Exercise input —
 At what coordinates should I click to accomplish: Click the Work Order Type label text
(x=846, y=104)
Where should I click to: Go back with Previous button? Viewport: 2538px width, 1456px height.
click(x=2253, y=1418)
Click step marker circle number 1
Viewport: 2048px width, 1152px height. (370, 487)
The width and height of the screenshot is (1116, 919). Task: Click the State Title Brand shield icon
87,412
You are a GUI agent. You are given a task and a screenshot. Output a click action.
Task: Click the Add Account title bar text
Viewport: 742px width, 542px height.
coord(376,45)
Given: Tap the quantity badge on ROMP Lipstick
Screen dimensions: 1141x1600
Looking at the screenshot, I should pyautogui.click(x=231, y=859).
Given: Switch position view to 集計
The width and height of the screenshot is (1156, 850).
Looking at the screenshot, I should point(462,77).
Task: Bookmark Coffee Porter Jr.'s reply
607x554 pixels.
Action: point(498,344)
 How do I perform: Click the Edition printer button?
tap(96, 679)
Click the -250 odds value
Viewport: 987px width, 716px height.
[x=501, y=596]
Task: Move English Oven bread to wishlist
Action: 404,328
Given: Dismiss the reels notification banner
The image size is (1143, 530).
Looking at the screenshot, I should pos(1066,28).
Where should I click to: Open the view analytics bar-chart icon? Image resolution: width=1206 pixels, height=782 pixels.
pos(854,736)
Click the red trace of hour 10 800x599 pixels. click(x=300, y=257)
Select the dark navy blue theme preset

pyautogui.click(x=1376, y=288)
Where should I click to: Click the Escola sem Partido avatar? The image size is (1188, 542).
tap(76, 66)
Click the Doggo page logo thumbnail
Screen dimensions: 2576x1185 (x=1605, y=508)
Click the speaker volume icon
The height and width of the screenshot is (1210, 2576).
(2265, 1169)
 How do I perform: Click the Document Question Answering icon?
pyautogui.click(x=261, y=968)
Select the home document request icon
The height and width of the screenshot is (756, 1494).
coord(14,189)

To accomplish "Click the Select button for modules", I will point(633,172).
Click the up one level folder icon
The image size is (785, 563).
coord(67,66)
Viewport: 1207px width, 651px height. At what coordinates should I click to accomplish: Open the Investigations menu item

Given exercise —
Reproduce the lines of the data above exactly as they appear, from the line that contains "Click the speaker volume icon" through the end of the data, inclusive.

Full solution —
Click the speaker volume icon
The height and width of the screenshot is (1210, 2576).
(2265, 1169)
 How do I perform: Click the Document Question Answering icon?
pyautogui.click(x=261, y=968)
Select the home document request icon
The height and width of the screenshot is (756, 1494).
coord(14,189)

To accomplish "Click the Select button for modules", I will point(633,172).
Click the up one level folder icon
The image size is (785, 563).
coord(67,66)
Viewport: 1207px width, 651px height. At what coordinates should I click to accomplish: Open the Investigations menu item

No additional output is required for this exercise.